[Tareas del ejercicio]
1. Reproduce fielmente el pasaje del texto sobre la antigua compañera de trabajo que comienza con las palabras que contienen "Hablando con ella, me" y acaba con "defender sus ideales.".
2. Responde brevemente estas preguntas sobre el texto sobre la antigua compañera de trabajo:
(a) ¿Con qué planta se compara quien narra al recordar el principio de su relación laboral?
(b) ¿Desde qué punto de vista dice partir siempre quien narra?
(c) ¿En qué clase de entorno nace la compañera?
3. Prosigue el texto sobre la antigua compañera de trabajo a partir de su última oración.

[Extracto de la página]
□ □ □
Estuve comiendo con una antigua compañera de trabajo con la que me veo de vez en cuando.
Recordaba con ella que, cuando trabajábamos juntas, al principio me daba la sensación de que ella era toda suave y blandita (no en vano tiene nombre de flor) y yo un cactus. Y para colmo, en vez de pensar que la podría ofender con mi dureza, era yo la que me sentía agobiada por su candor…
Poco a poco hemos ido creciendo lo suficiente como para acercarnos más a la postura de la otra de modo que ya ninguna es el extremo que éramos entonces.
Hablando con ella, me he dado cuenta de que partimos de una visión de la vida desde polos opuestos:
Yo siempre parto del punto de vista del miedo, todo me da miedo y enfrentarme a la vida ha sido muy duro durante los últimos años.
Ella, al contrario, nace en un entorno muy complicado emocionalmente y, en cambio, es valiente y no teme a nada: es “blandita” en el sentido de que sufre por muchas cosas (emocionalmente hablando) pero en cambio es de hierro cuando se trata de defender sus ideales.
□ □ □
[Datos de origen]
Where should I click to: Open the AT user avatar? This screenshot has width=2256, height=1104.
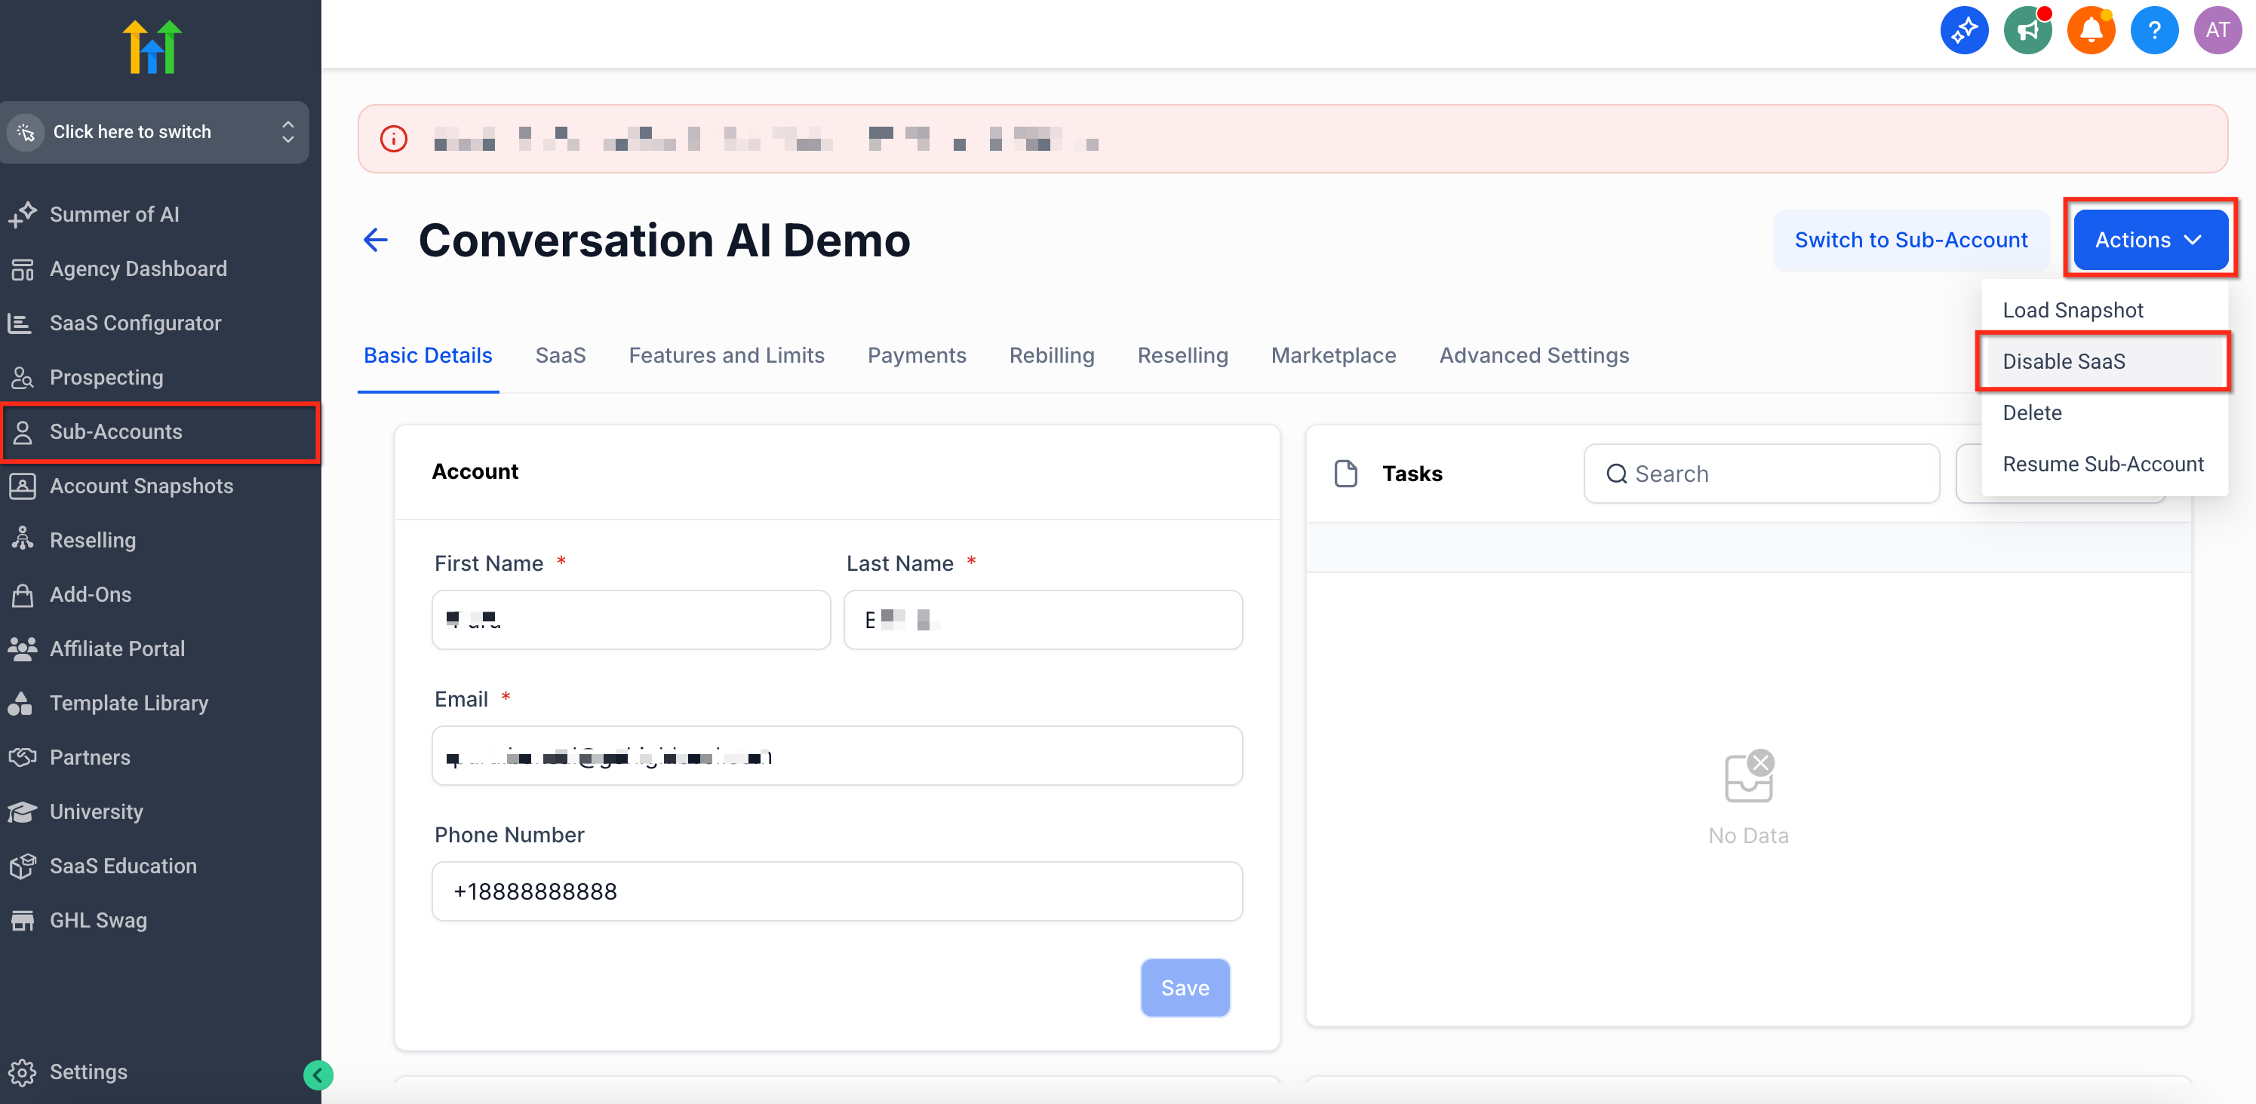pyautogui.click(x=2217, y=31)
□ □ □
[Respuestas esperadas]
1.
Hablando con ella, me he dado cuenta de que partimos de una visión de la vida desde polos opuestos:
Yo siempre parto del punto de vista del miedo, todo me da miedo y enfrentarme a la vida ha sido muy duro durante los últimos años.
Ella, al contrario, nace en un entorno muy complicado emocionalmente y, en cambio, es valiente y no teme a nada: es “blandita” en el sentido de que sufre por muchas cosas (emocionalmente hablando) pero en cambio es de hierro cuando se trata de defender sus ideales.

2.
(a) Con un cactus.
(b) Desde el punto de vista del miedo.
(c) En un entorno muy complicado emocionalmente.

3.
Lo más bonito ha sido darme cuenta de que venir de entornos opuestos no nos ha impedido llegar al mismo punto, empezando a ver la vida de un modo bastante parecido (tolerancia; alejarnos de la búsqueda de la perfección enfermiza; querer cuidar nuestro cuerpo y nuestra imagen sin perjudicarla hasta el extremo de querer ser diferentes; amar con el riesgo de que nos dañen pero sin querer asumir el riesgo de dejar de hacerlo…)
La conclusión que hemos sacado es que debe ser la madurez.
Sea lo que sea, ¡bienvenida!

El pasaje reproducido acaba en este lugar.